Word and element pointing entries:
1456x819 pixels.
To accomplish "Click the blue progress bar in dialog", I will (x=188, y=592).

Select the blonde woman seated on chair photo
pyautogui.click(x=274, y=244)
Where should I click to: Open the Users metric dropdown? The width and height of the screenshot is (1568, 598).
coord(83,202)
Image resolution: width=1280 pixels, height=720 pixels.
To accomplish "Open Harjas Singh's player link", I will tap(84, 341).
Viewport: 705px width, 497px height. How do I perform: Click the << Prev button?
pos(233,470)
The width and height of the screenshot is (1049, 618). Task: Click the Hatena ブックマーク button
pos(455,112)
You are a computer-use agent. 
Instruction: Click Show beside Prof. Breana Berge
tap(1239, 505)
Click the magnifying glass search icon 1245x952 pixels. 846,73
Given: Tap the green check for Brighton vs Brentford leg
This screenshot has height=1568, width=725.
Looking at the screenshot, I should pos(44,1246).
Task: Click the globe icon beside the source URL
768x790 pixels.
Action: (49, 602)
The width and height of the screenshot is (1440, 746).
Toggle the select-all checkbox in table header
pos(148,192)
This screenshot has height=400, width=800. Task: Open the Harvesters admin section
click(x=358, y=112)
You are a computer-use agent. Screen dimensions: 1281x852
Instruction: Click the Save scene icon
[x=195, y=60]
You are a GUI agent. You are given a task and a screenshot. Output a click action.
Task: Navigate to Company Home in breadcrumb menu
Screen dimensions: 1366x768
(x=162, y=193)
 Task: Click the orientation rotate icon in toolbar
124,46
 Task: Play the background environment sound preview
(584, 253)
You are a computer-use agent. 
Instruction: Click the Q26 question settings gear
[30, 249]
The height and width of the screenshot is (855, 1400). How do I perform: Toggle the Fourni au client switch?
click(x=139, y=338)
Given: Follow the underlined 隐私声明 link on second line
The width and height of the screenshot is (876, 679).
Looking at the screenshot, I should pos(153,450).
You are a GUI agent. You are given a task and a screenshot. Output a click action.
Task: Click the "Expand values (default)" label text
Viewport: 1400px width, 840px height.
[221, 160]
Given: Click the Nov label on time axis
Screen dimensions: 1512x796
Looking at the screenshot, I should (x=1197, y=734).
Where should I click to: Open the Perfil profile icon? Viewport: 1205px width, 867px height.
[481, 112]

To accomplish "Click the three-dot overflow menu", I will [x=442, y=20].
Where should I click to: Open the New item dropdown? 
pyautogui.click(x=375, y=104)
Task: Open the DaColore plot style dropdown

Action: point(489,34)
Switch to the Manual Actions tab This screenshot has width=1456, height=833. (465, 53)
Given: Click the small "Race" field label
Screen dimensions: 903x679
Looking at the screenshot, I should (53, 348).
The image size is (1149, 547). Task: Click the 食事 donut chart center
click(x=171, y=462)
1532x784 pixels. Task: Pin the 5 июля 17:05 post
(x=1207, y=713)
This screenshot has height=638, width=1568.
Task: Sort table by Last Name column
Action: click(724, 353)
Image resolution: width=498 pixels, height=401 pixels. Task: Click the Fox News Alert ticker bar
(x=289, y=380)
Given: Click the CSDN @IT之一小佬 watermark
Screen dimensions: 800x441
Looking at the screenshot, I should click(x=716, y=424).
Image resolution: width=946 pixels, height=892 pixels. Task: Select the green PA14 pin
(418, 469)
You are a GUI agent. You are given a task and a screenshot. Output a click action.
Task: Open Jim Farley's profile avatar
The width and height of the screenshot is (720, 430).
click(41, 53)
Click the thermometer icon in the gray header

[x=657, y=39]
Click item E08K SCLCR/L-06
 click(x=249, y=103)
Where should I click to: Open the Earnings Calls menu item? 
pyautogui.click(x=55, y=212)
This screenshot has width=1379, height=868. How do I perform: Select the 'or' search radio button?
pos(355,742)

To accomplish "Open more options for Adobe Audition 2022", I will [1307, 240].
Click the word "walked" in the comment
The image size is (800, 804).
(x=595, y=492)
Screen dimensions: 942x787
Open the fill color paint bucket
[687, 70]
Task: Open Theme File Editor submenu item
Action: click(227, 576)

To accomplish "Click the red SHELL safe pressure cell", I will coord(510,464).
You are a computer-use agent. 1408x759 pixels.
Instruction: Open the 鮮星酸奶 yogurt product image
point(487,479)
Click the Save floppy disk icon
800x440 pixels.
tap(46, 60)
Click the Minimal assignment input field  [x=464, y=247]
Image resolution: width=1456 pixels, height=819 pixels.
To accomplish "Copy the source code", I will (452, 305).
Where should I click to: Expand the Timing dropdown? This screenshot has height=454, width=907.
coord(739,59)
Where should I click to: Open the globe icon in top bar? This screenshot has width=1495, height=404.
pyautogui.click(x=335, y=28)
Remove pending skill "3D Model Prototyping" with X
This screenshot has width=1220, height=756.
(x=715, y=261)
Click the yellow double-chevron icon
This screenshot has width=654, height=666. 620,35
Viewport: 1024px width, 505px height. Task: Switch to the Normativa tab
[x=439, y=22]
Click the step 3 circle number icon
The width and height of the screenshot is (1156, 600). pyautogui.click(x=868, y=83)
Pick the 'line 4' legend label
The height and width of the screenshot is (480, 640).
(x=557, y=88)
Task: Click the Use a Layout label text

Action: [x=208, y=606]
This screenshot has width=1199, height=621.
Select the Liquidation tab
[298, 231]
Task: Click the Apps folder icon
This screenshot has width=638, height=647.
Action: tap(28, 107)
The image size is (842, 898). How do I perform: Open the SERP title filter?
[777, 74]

» Short problem: Could you edit the items above so that "computer-use agent" becomes "desktop automation agent" wherever it occurs, with nothing else altered?

» Written solution:
1456x819 pixels.
To accomplish "Click the blue progress bar in dialog", I will (x=188, y=592).

Select the blonde woman seated on chair photo
pyautogui.click(x=274, y=244)
Where should I click to: Open the Users metric dropdown? The width and height of the screenshot is (1568, 598).
coord(83,202)
Image resolution: width=1280 pixels, height=720 pixels.
To accomplish "Open Harjas Singh's player link", I will tap(84, 341).
Viewport: 705px width, 497px height. How do I perform: Click the << Prev button?
pos(233,470)
The width and height of the screenshot is (1049, 618). Task: Click the Hatena ブックマーク button
pos(455,112)
You are a desktop automation agent. 
Instruction: Click Show beside Prof. Breana Berge
tap(1239, 505)
Click the magnifying glass search icon 1245x952 pixels. 846,73
Given: Tap the green check for Brighton vs Brentford leg
This screenshot has height=1568, width=725.
Looking at the screenshot, I should pos(44,1246).
Task: Click the globe icon beside the source URL
768x790 pixels.
Action: (49, 602)
The width and height of the screenshot is (1440, 746).
Toggle the select-all checkbox in table header
pos(148,192)
This screenshot has height=400, width=800. Task: Open the Harvesters admin section
click(x=358, y=112)
You are a desktop automation agent. Screen dimensions: 1281x852
Instruction: Click the Save scene icon
[x=195, y=60]
You are a GUI agent. You are given a task and a screenshot. Output a click action.
Task: Navigate to Company Home in breadcrumb menu
Screen dimensions: 1366x768
(x=162, y=193)
 Task: Click the orientation rotate icon in toolbar
124,46
 Task: Play the background environment sound preview
(584, 253)
You are a desktop automation agent. 
Instruction: Click the Q26 question settings gear
[30, 249]
The height and width of the screenshot is (855, 1400). How do I perform: Toggle the Fourni au client switch?
click(x=139, y=338)
Given: Follow the underlined 隐私声明 link on second line
The width and height of the screenshot is (876, 679).
Looking at the screenshot, I should pos(153,450).
You are a GUI agent. You are given a task and a screenshot. Output a click action.
Task: Click the "Expand values (default)" label text
Viewport: 1400px width, 840px height.
[221, 160]
Given: Click the Nov label on time axis
Screen dimensions: 1512x796
Looking at the screenshot, I should (x=1197, y=734).
Where should I click to: Open the Perfil profile icon? Viewport: 1205px width, 867px height.
[481, 112]

To accomplish "Click the three-dot overflow menu", I will [x=442, y=20].
Where should I click to: Open the New item dropdown? 
pyautogui.click(x=375, y=104)
Task: Open the DaColore plot style dropdown

Action: point(489,34)
Switch to the Manual Actions tab This screenshot has width=1456, height=833. (465, 53)
Given: Click the small "Race" field label
Screen dimensions: 903x679
Looking at the screenshot, I should (53, 348).
The image size is (1149, 547). Task: Click the 食事 donut chart center
click(x=171, y=462)
1532x784 pixels. Task: Pin the 5 июля 17:05 post
(x=1207, y=713)
This screenshot has height=638, width=1568.
Task: Sort table by Last Name column
Action: click(724, 353)
Image resolution: width=498 pixels, height=401 pixels. Task: Click the Fox News Alert ticker bar
(x=289, y=380)
Given: Click the CSDN @IT之一小佬 watermark
Screen dimensions: 800x441
Looking at the screenshot, I should click(x=716, y=424).
Image resolution: width=946 pixels, height=892 pixels. Task: Select the green PA14 pin
(418, 469)
You are a GUI agent. You are given a task and a screenshot. Output a click action.
Task: Open Jim Farley's profile avatar
The width and height of the screenshot is (720, 430).
click(41, 53)
Click the thermometer icon in the gray header

[x=657, y=39]
Click item E08K SCLCR/L-06
 click(x=249, y=103)
Where should I click to: Open the Earnings Calls menu item? 
pyautogui.click(x=55, y=212)
This screenshot has width=1379, height=868. How do I perform: Select the 'or' search radio button?
pos(355,742)

To accomplish "Open more options for Adobe Audition 2022", I will [1307, 240].
Click the word "walked" in the comment
The image size is (800, 804).
(x=595, y=492)
Screen dimensions: 942x787
Open the fill color paint bucket
[687, 70]
Task: Open Theme File Editor submenu item
Action: click(227, 576)

To accomplish "Click the red SHELL safe pressure cell", I will coord(510,464).
You are a desktop automation agent. 1408x759 pixels.
Instruction: Open the 鮮星酸奶 yogurt product image
point(487,479)
Click the Save floppy disk icon
800x440 pixels.
tap(46, 60)
Click the Minimal assignment input field  [x=464, y=247]
Image resolution: width=1456 pixels, height=819 pixels.
To accomplish "Copy the source code", I will (452, 305).
Where should I click to: Expand the Timing dropdown? This screenshot has height=454, width=907.
coord(739,59)
Where should I click to: Open the globe icon in top bar? This screenshot has width=1495, height=404.
pyautogui.click(x=335, y=28)
Remove pending skill "3D Model Prototyping" with X
This screenshot has width=1220, height=756.
(x=715, y=261)
Click the yellow double-chevron icon
This screenshot has width=654, height=666. 620,35
Viewport: 1024px width, 505px height. Task: Switch to the Normativa tab
[x=439, y=22]
Click the step 3 circle number icon
The width and height of the screenshot is (1156, 600). pyautogui.click(x=868, y=83)
Pick the 'line 4' legend label
The height and width of the screenshot is (480, 640).
(x=557, y=88)
Task: Click the Use a Layout label text

Action: [x=208, y=606]
This screenshot has width=1199, height=621.
Select the Liquidation tab
[298, 231]
Task: Click the Apps folder icon
This screenshot has width=638, height=647.
Action: tap(28, 107)
The image size is (842, 898). How do I perform: Open the SERP title filter?
[777, 74]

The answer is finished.